PROMPT: Could you arrange everything from the line containing "Click the 稀土掘金技术社区 watermark" down to the last line as a Markdown table with the columns No. and Line, one numbered row per line, skipping blank lines and leaving the pictures out?

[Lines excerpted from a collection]
*-*-*
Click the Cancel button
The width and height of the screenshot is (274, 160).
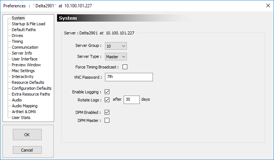tap(27, 150)
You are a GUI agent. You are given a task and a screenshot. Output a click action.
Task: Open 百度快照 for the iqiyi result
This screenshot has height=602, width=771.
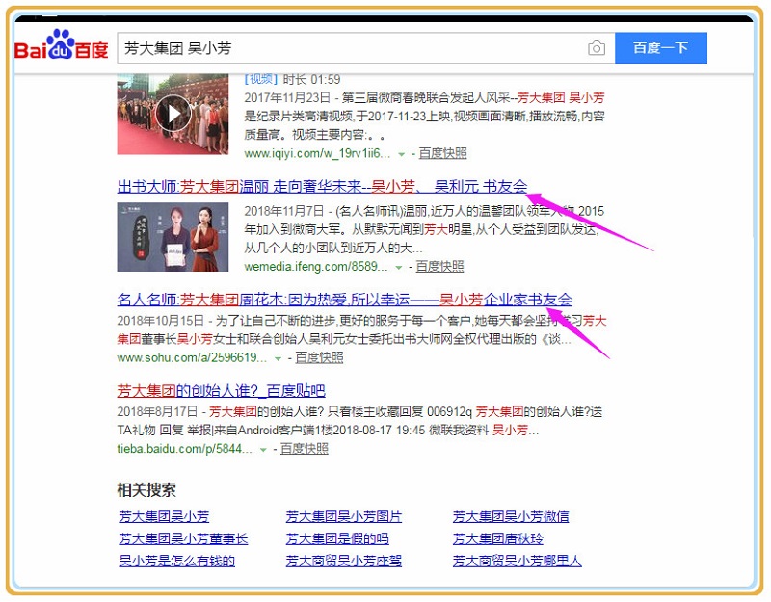coord(442,153)
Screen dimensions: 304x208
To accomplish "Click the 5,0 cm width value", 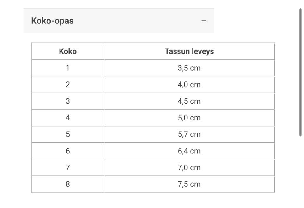I will (189, 118).
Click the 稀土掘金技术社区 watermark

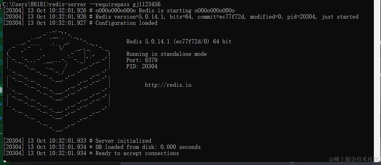pyautogui.click(x=355, y=159)
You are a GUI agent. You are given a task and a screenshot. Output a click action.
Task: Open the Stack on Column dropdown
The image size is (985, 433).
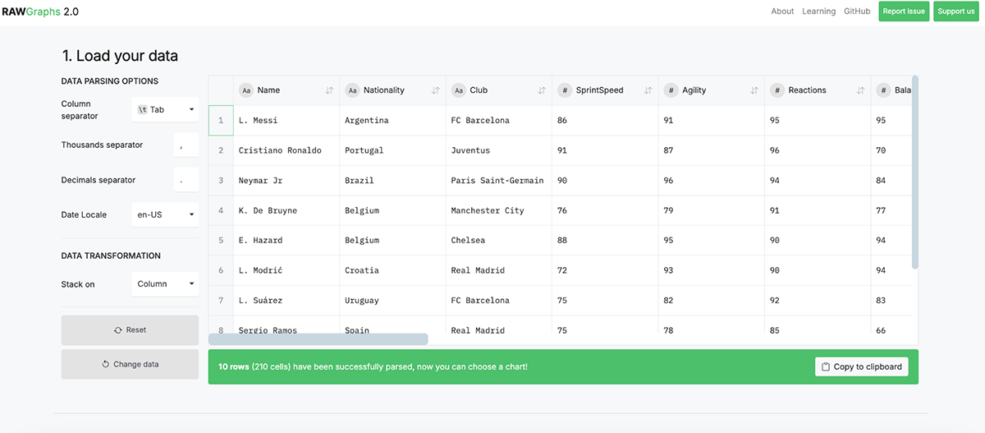[165, 284]
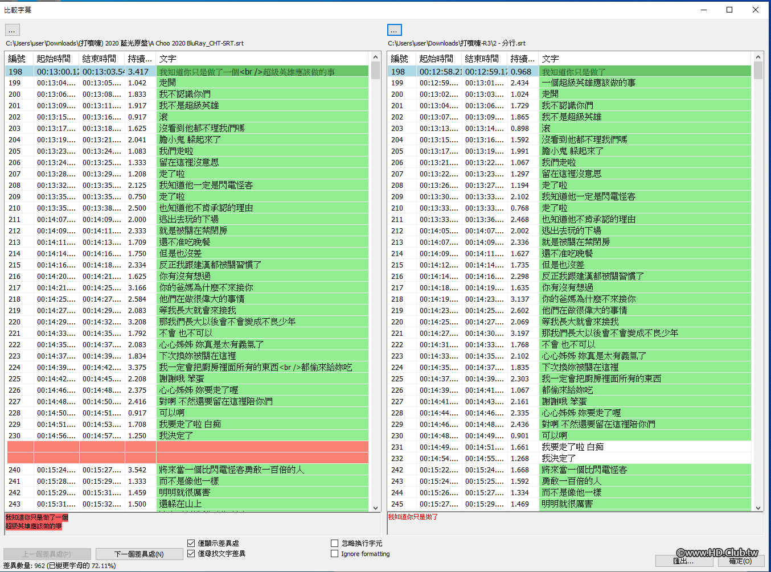Sort left list by the 編號 column
Viewport: 771px width, 572px height.
point(16,58)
*-*-*
TASK ANSWER:
| No. | Line |
|---|---|
| 1 | Click the 稀土掘金技术社区 watermark |
| 2 | pyautogui.click(x=355, y=159) |
| 3 | You are a GUI agent. You are given a task and a screenshot. Output a click action. |
| 4 | Task: Open the Stack on Column dropdown |
| 5 | The image size is (985, 433). |
| 6 | [165, 284] |
| 7 | Sort left list by the 編號 column |
| 8 | Viewport: 771px width, 572px height. |
| 9 | point(16,58) |